____ Material for the task
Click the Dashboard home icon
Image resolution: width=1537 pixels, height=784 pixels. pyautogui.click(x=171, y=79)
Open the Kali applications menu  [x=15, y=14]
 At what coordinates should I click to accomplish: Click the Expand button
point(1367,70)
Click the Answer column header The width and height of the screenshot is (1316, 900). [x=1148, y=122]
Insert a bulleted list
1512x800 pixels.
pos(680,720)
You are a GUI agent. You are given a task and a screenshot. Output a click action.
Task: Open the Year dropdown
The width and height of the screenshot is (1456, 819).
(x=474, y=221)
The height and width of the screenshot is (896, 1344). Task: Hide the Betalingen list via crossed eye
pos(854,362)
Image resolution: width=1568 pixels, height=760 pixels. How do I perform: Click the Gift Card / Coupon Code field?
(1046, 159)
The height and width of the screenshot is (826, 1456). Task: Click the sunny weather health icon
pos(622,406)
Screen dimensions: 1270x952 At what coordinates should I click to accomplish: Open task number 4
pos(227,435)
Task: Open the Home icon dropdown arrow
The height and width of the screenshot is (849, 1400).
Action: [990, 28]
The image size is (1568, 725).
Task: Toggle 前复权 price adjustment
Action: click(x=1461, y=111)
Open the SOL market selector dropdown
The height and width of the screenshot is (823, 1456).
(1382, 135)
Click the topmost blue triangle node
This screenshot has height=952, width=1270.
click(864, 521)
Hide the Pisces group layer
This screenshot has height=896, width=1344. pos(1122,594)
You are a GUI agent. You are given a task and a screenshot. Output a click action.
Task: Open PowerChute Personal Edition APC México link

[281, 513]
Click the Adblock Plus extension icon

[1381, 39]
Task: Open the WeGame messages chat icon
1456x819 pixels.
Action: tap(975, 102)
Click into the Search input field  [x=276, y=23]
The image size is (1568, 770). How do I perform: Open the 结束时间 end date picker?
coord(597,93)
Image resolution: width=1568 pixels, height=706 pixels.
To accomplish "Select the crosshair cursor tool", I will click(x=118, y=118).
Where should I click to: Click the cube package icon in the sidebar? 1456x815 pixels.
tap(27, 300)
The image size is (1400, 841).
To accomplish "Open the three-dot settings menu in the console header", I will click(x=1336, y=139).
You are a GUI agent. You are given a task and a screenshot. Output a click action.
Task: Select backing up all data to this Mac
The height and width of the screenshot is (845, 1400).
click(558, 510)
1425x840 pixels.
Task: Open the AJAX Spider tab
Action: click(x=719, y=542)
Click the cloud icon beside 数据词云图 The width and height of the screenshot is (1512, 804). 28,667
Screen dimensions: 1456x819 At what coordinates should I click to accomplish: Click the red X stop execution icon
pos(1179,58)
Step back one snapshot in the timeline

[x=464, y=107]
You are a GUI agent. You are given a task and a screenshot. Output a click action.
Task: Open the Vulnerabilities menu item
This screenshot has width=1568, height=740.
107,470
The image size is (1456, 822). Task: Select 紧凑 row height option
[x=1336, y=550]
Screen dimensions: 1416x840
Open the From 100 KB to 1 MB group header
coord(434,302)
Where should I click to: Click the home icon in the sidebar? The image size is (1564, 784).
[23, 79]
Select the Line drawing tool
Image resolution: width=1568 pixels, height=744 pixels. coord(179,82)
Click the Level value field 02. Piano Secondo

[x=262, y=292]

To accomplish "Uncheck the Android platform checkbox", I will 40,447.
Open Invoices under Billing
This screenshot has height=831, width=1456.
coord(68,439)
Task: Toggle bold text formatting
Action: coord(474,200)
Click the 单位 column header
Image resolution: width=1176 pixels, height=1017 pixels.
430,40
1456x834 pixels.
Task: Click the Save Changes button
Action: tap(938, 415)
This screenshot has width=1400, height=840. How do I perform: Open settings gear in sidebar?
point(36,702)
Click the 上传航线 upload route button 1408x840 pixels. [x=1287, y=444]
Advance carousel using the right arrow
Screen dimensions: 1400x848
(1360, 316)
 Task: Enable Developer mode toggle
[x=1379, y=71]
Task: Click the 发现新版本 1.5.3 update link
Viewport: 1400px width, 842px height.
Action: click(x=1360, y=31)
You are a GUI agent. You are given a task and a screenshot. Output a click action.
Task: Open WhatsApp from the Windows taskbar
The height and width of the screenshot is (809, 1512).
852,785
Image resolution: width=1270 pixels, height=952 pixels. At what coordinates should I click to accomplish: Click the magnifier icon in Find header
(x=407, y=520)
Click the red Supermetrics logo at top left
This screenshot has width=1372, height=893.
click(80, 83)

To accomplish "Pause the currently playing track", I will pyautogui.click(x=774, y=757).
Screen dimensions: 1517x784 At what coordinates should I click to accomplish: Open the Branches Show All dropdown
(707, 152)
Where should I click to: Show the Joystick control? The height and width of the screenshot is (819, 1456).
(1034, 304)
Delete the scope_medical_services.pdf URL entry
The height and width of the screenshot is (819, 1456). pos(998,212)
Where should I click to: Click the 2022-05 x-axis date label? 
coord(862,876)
________
- [Work request] Set the records down again in full, exactly as they read.

- [Answer to the exercise]
Click the Dashboard home icon
Image resolution: width=1537 pixels, height=784 pixels. pyautogui.click(x=171, y=79)
Open the Kali applications menu  [x=15, y=14]
 At what coordinates should I click to accomplish: Click the Expand button
point(1367,70)
Click the Answer column header The width and height of the screenshot is (1316, 900). [x=1148, y=122]
Insert a bulleted list
1512x800 pixels.
pos(680,720)
You are a GUI agent. You are given a task and a screenshot. Output a click action.
Task: Open the Year dropdown
The width and height of the screenshot is (1456, 819).
(x=474, y=221)
The height and width of the screenshot is (896, 1344). Task: Hide the Betalingen list via crossed eye
pos(854,362)
Image resolution: width=1568 pixels, height=760 pixels. How do I perform: Click the Gift Card / Coupon Code field?
(1046, 159)
The height and width of the screenshot is (826, 1456). Task: Click the sunny weather health icon
pos(622,406)
Screen dimensions: 1270x952 At what coordinates should I click to accomplish: Open task number 4
pos(227,435)
Task: Open the Home icon dropdown arrow
The height and width of the screenshot is (849, 1400).
Action: [990, 28]
The image size is (1568, 725).
Task: Toggle 前复权 price adjustment
Action: click(x=1461, y=111)
Open the SOL market selector dropdown
The height and width of the screenshot is (823, 1456).
(1382, 135)
Click the topmost blue triangle node
This screenshot has height=952, width=1270.
click(864, 521)
Hide the Pisces group layer
This screenshot has height=896, width=1344. pos(1122,594)
You are a GUI agent. You are given a task and a screenshot. Output a click action.
Task: Open PowerChute Personal Edition APC México link

[281, 513]
Click the Adblock Plus extension icon

[1381, 39]
Task: Open the WeGame messages chat icon
1456x819 pixels.
Action: tap(975, 102)
Click into the Search input field  [x=276, y=23]
The image size is (1568, 770). How do I perform: Open the 结束时间 end date picker?
coord(597,93)
Image resolution: width=1568 pixels, height=706 pixels.
To accomplish "Select the crosshair cursor tool", I will click(x=118, y=118).
Where should I click to: Click the cube package icon in the sidebar? 1456x815 pixels.
tap(27, 300)
The image size is (1400, 841).
To accomplish "Open the three-dot settings menu in the console header", I will click(x=1336, y=139).
You are a GUI agent. You are given a task and a screenshot. Output a click action.
Task: Select backing up all data to this Mac
The height and width of the screenshot is (845, 1400).
click(558, 510)
1425x840 pixels.
Task: Open the AJAX Spider tab
Action: click(x=719, y=542)
Click the cloud icon beside 数据词云图 The width and height of the screenshot is (1512, 804). 28,667
Screen dimensions: 1456x819 At what coordinates should I click to accomplish: Click the red X stop execution icon
pos(1179,58)
Step back one snapshot in the timeline

[x=464, y=107]
You are a GUI agent. You are given a task and a screenshot. Output a click action.
Task: Open the Vulnerabilities menu item
This screenshot has width=1568, height=740.
107,470
The image size is (1456, 822). Task: Select 紧凑 row height option
[x=1336, y=550]
Screen dimensions: 1416x840
Open the From 100 KB to 1 MB group header
coord(434,302)
Where should I click to: Click the home icon in the sidebar? The image size is (1564, 784).
[23, 79]
Select the Line drawing tool
Image resolution: width=1568 pixels, height=744 pixels. coord(179,82)
Click the Level value field 02. Piano Secondo

[x=262, y=292]

To accomplish "Uncheck the Android platform checkbox", I will 40,447.
Open Invoices under Billing
This screenshot has height=831, width=1456.
coord(68,439)
Task: Toggle bold text formatting
Action: coord(474,200)
Click the 单位 column header
Image resolution: width=1176 pixels, height=1017 pixels.
430,40
1456x834 pixels.
Task: Click the Save Changes button
Action: tap(938, 415)
This screenshot has width=1400, height=840. How do I perform: Open settings gear in sidebar?
point(36,702)
Click the 上传航线 upload route button 1408x840 pixels. [x=1287, y=444]
Advance carousel using the right arrow
Screen dimensions: 1400x848
(1360, 316)
 Task: Enable Developer mode toggle
[x=1379, y=71]
Task: Click the 发现新版本 1.5.3 update link
Viewport: 1400px width, 842px height.
Action: click(x=1360, y=31)
You are a GUI agent. You are given a task and a screenshot. Output a click action.
Task: Open WhatsApp from the Windows taskbar
The height and width of the screenshot is (809, 1512).
852,785
Image resolution: width=1270 pixels, height=952 pixels. At what coordinates should I click to accomplish: Click the magnifier icon in Find header
(x=407, y=520)
Click the red Supermetrics logo at top left
This screenshot has width=1372, height=893.
click(80, 83)

To accomplish "Pause the currently playing track", I will pyautogui.click(x=774, y=757).
Screen dimensions: 1517x784 At what coordinates should I click to accomplish: Open the Branches Show All dropdown
(707, 152)
Where should I click to: Show the Joystick control? The height and width of the screenshot is (819, 1456).
(1034, 304)
Delete the scope_medical_services.pdf URL entry
The height and width of the screenshot is (819, 1456). pos(998,212)
Where should I click to: Click the 2022-05 x-axis date label? 
coord(862,876)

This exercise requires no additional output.